Jesus remained calm and was able to speak life even when Martha and Martha came to with tears of sorrow in their hearts. Even when the people concluded the case of Lazarus that since he had been dead for four days he would smell,, even when the crowd standing there passed cynical comments, he only gave a sigh that came straight from the heart, wept, gave thanks to God and issued forth the command and the resultant effect was that Lazarus came back to life. not only that he issued forth another command, untie him and let him go free, meaning death could not stop him, sin will not stop, whatever barriers will not stop him rather he is to walk free and this reminds us again of the first reading where the lord “behold, I will open your graves, and raise you from your graves, O my people; and I will bring you home into the land of Israel. And you shall know that I am the Lord, when I open your graves, and raise you from your graves, O my people.”
The simple truth is that we want this kind of miracle to happen in our lives where we shall gain victory over our crisis, where we shall sing and praise the name of the Lord before men and women of the goodness and wonders of the Lord, yet again the fact remains that not too many are willing to pay the true prize to get that miracle done.
God is always ready to cooperate with us, the question is are you going to be ready to cooperate with God?
In the realm of the spirit there is no delay, in the physical, what delays you or is holding you back?
God wants true worship that we may come pure, strong, capable, and blessed but are we true worshippers?
God wants faith. The question is, do you have faith in your heart? Is there any seed of doubt in you even when there is no sin in your life-do you have faith?
God desires progress. The question is, are you willing to progress, move forward or wanting to be stagnant yet claiming you want progress?

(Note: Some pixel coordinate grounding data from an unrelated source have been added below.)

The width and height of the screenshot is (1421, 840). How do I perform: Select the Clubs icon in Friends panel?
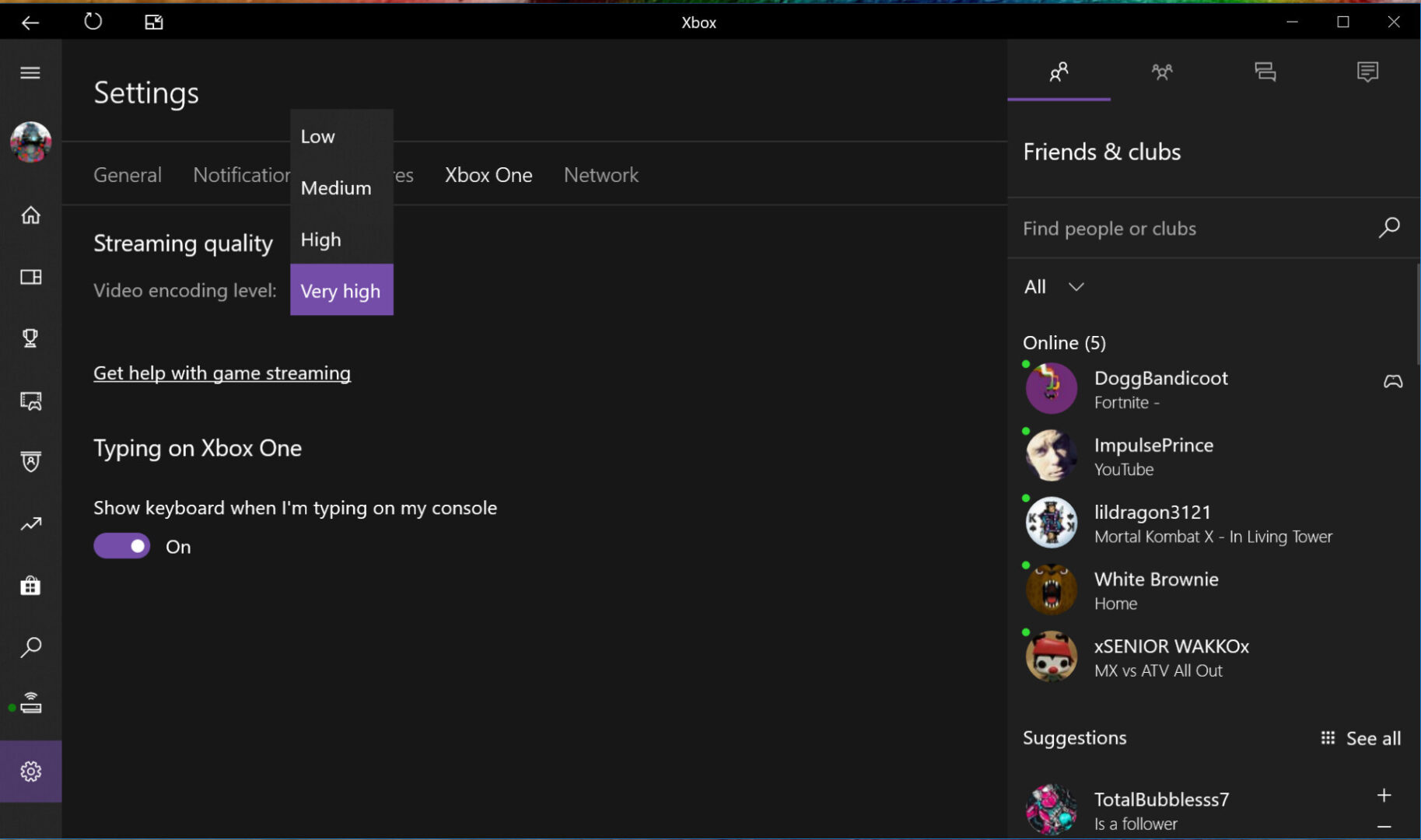coord(1161,72)
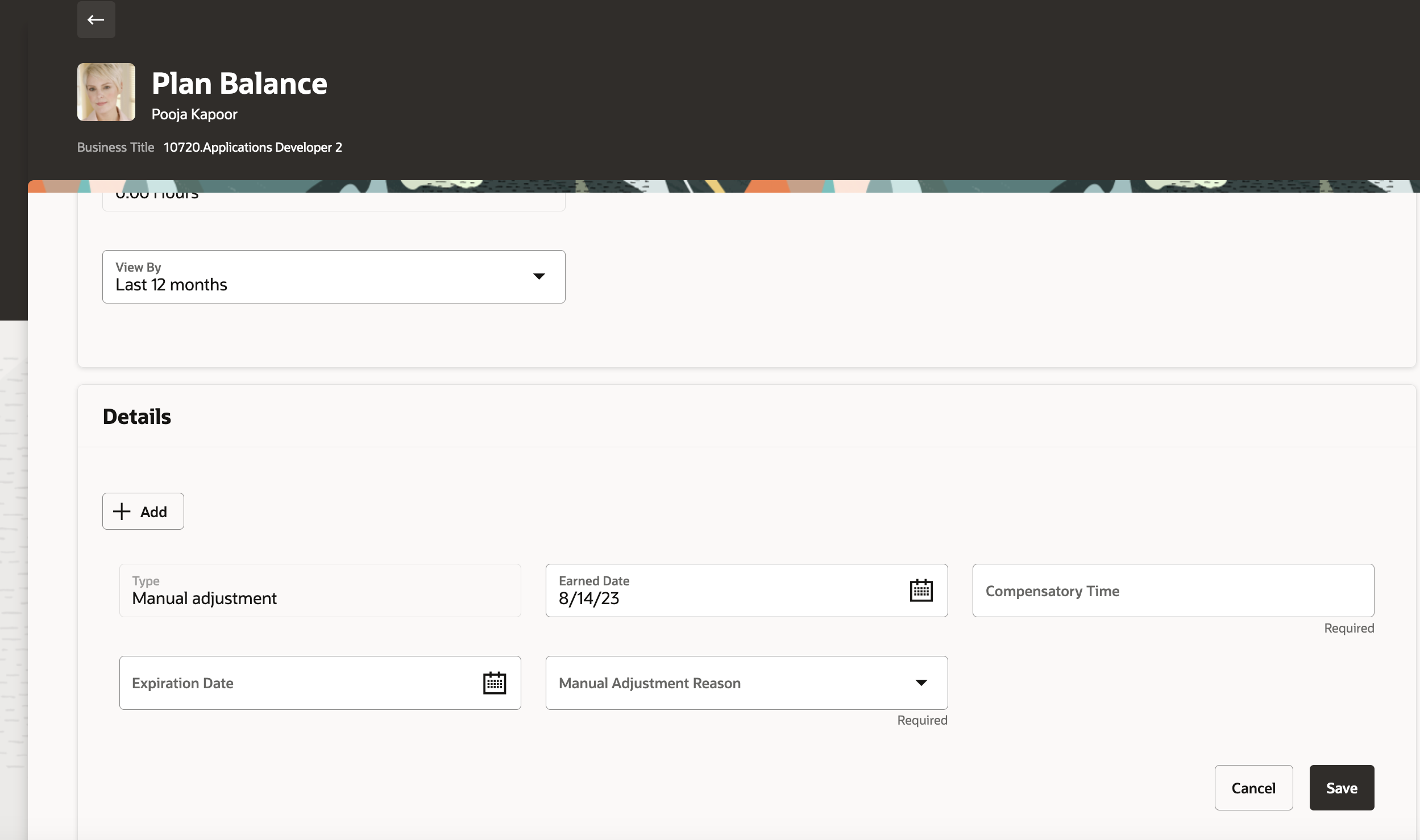Viewport: 1420px width, 840px height.
Task: Click the Type Manual adjustment field
Action: pos(319,591)
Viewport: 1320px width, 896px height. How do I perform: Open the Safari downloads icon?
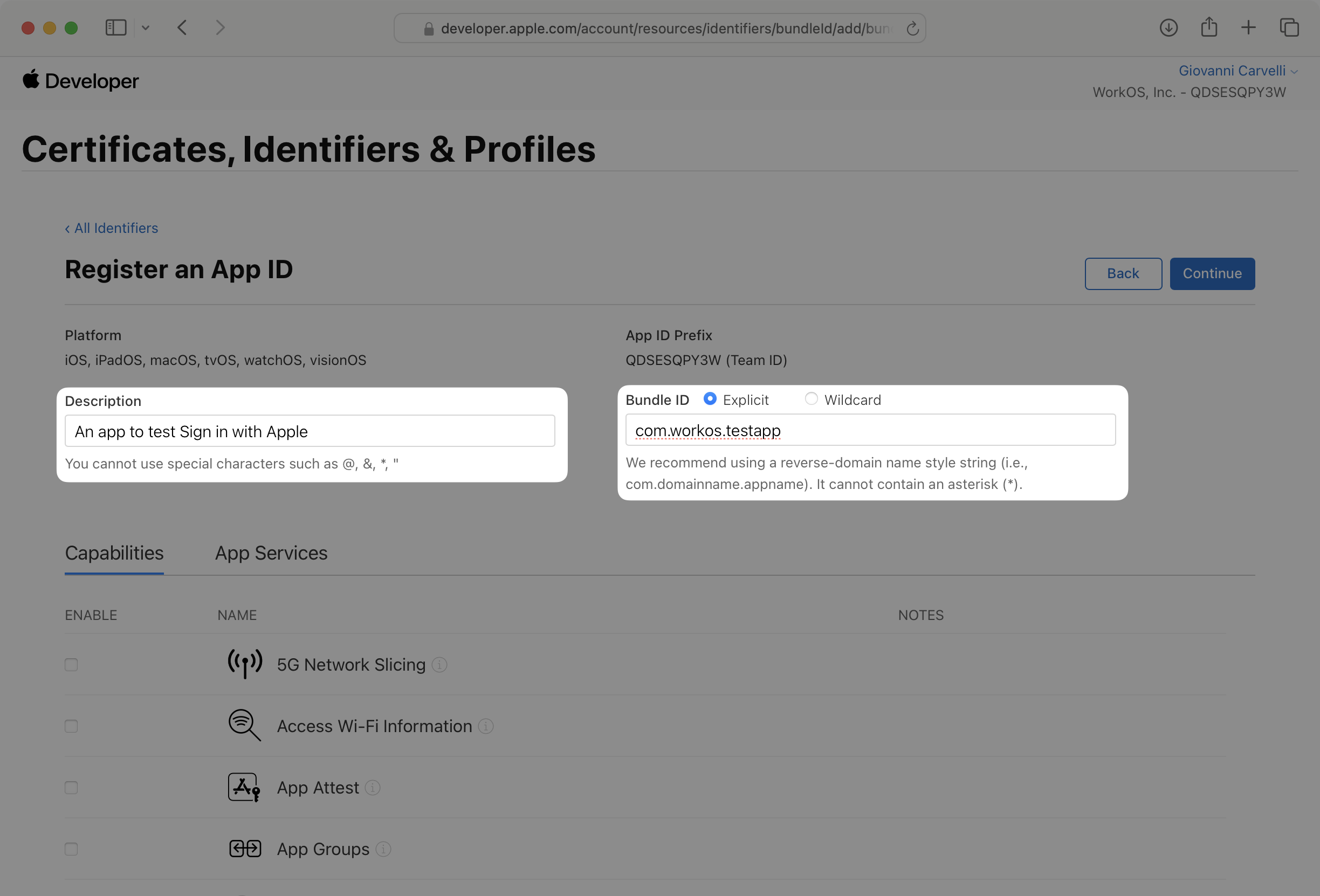(1168, 27)
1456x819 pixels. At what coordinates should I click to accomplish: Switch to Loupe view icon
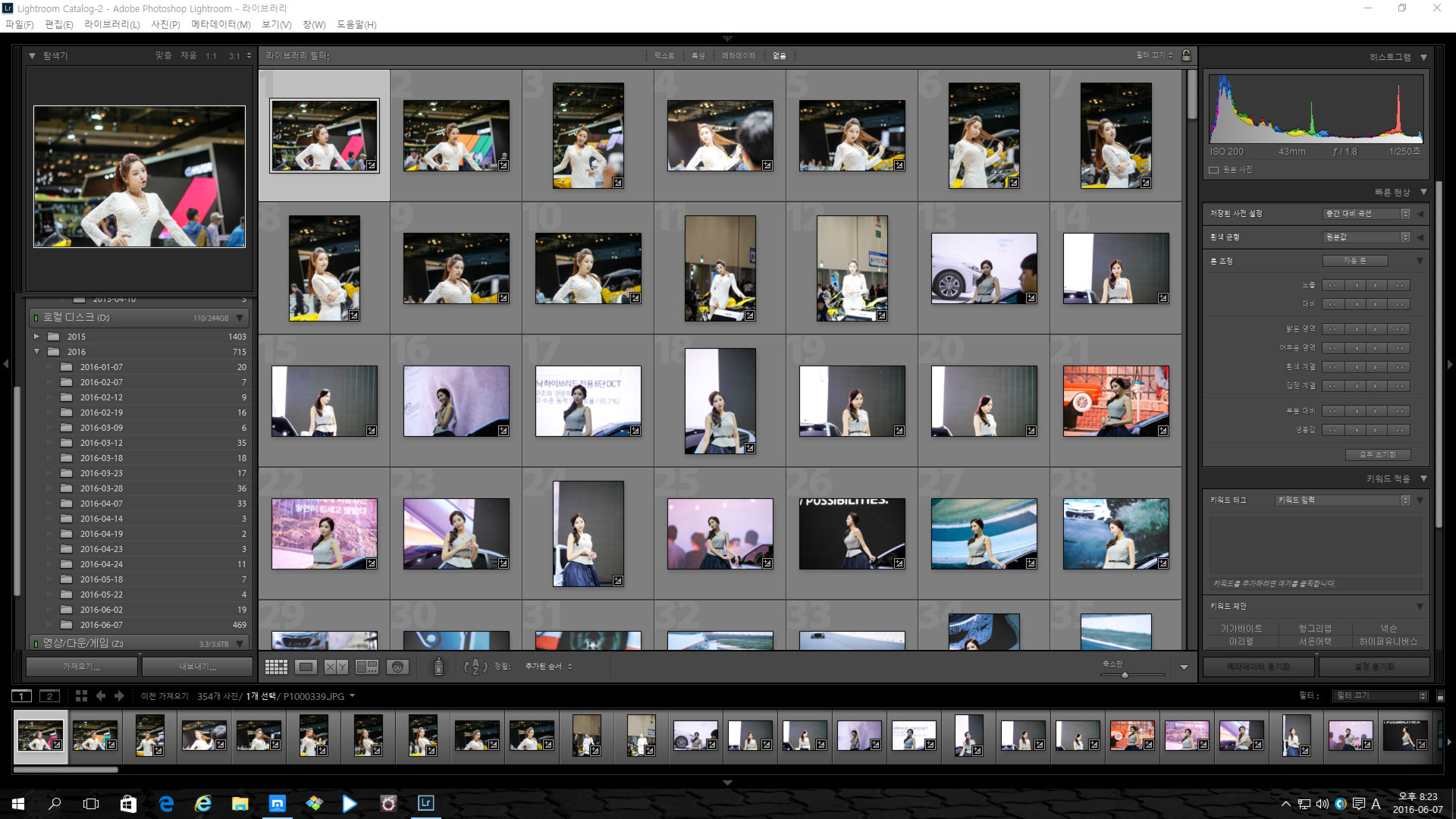(x=306, y=667)

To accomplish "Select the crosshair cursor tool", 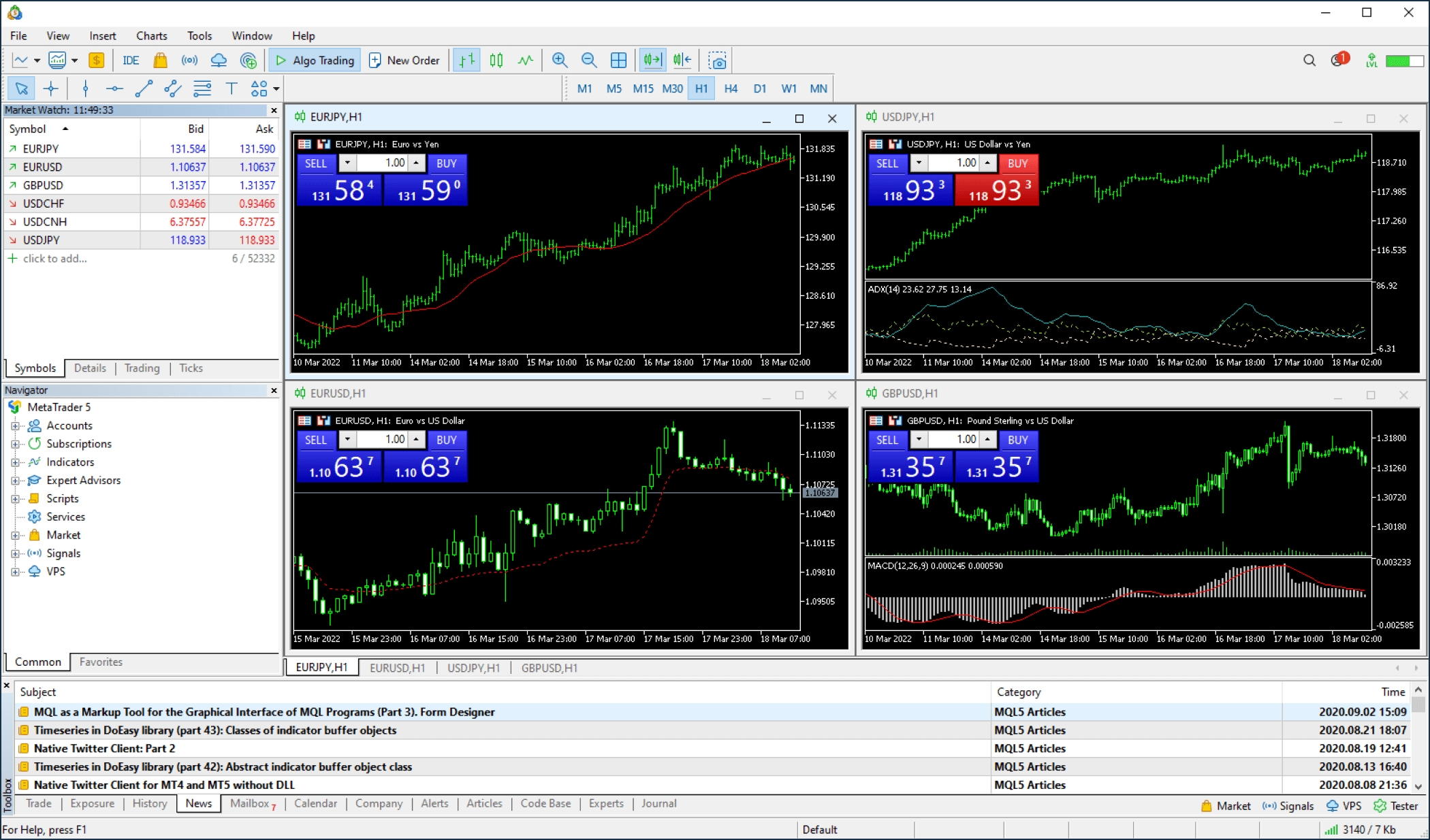I will (51, 88).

God wants you to be joy-filled. Are you experiencing true joy or is it a camouflage?
God wants you to look up to him as the resurrection and the life that there is nothing dead in you he cannot raise up. The question is, do you look up to him or you are looking at the crowd? Are you allowing the crowd disorganize and disorient you?
God wants steadfastness. The question is, are you steadfast with the Lord? or do you consider it a burden to do the things of God?
God wants you to have true peace. The question is, do you seek after true peace or is your definition of peace the absence of disturbance so that you may continue a life of sin? That is a kind of leave me alone joor it’s my life abeg I just want to keep up with this sin because I can’t do without it and I am enjoying it.
God is proud of you. The question is, are you proud of yourself? What dampens your self-worth, self-esteem, self-concept?
Dear friends, God wants you to be free, we must seek to be free and this can only be done when we depend solely on God. Material things are not what truly glorifies the presence of God in our lives but our spiritual life. so we must grow to enrich ourselves spiritually.
We pray this day, that God gives us the grace to follow him true and true we ask this though Christ our Lord. Amen.